## [TAREAS]
a: Por favor, resume en forma de lista el párrafo del extracto sobre Timoteo Mendieta que comienza con «Cuando detuvieron a Timoteo» y conserva sus datos principales.
b: Indica si cada afirmación coincide con el extracto sobre Timoteo Mendieta. Responde sí o no y cita literalmente las palabras del extracto que lo deciden: (i) María Ibarra murió en 1988; (ii) la madre de María la ayudó después de la detención de Timoteo; (iii) los restos de Timoteo aparecieron en una fosa del cementerio de Madrid.
c: Reproduce sin cambios el fragmento del extracto sobre Timoteo Mendieta que empieza en "Recordamos la historia" y termina en "Mendieta. F. S.".

## [EXTRACTO DE LA PÁGINA]
--------------------

Recordamos la historia de Timoteo Mendieta, cuyos restos han sido enterrados hoy en el cementerio civil de La Almudena, en Madrid.

Ascensión Mendieta. F. S.

Artículo publicado en #LaMarea50, a la venta aquí. Actualizado el 2 de julio de 2017

La familia de María Ibarra era de derechas. La familia de Timoteo Mendieta, de izquierdas. Ambos se casaron y la madre de María nunca más volvió a hablar a su hija. Estaban enamorados hasta el tuétano. Tuvieron tres hijas: Pepa, la mayor; Ascensión, la segunda y Paz, la tercera. Una cuarta, María, murió a los diez meses. También tuvieron cuatro hijos varones. La guerra, el hambre, la dictadura apretaban. Timoteo amaba a su mujer, a sus hijos, a la libertad y a la justicia. Y su amor por la República lo llevó a la muerte. Miembro de UGT, fue detenido y asesinado el 16 de noviembre de 1939. María le guardó luto hasta su muerte, en 1988. Nunca más volvió a reír, ni siquiera cuando el tío Paco, el marido de Paz, a la que le pusieron el nombre a conciencia, le cantaba en broma: «Tres, eran tres las hijas de Elena / Tres, eran tres y ninguna era buena». María se ponía de los nervios y todos los demás se partían de la risa. Ella no, nunca. Fue como si hubieran muerto juntos.

Cuando detuvieron a Timoteo, María se trasladó con sus siete hijos a vivir con su suegra a una habitación del puente de Vallecas, en Madrid. El pequeño dormía encima de la tapa de un baúl. Su madre nunca la ayudó. Fue su suegra, la madre de Timoteo, ese hombre de izquierdas que amaba amar, quien la trató como si fuera una hija. Timoteo le hizo prometer que nunca llevaría a sus hijas e hijos a verlo a la cárcel. Lo único que le pidió es lo que le dieron a ella cuando Timoteo ya no estaba: la foto con todos ellos en una latita. Hoy esa foto la guarda Ascensión, que tenía 12 años cuando mataron a su padre, que tiene 91 cuando al fin ha logrado enterrar sus restos, hallados en una fosa del cementerio de Guadalajara.

--------------------

## [BLOQUE DE DATOS]
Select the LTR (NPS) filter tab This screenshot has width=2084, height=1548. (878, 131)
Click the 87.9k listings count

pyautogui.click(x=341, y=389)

--------------------

## [RESPUESTAS ESCRITAS]
a:
- Tras la detención de Timoteo, María se mudó con sus siete hijos a casa de su suegra, en una habitación del puente de Vallecas, en Madrid.
- El hijo pequeño dormía sobre la tapa de un baúl.
- La madre de María nunca la ayudó. Fue la madre de Timoteo quien la trató como a una hija.
- Timoteo le hizo prometer que nunca llevaría a sus hijos a verlo a la cárcel.
- Solo pidió la foto con todos ellos en una latita, la misma que le entregaron a María cuando él ya no estaba.
- Hoy guarda esa foto Ascensión. Tenía 12 años cuando mataron a su padre y 91 cuando por fin logró enterrar sus restos, hallados en una fosa del cementerio de Guadalajara.

b:
(i) Sí: «María le guardó luto hasta su muerte, en 1988.»
(ii) No: «Su madre nunca la ayudó.»
(iii) No: «hallados en una fosa del cementerio de Guadalajara.»

c:
Recordamos la historia de Timoteo Mendieta, cuyos restos han sido enterrados hoy en el cementerio civil de La Almudena, en Madrid.

Ascensión Mendieta. F. S.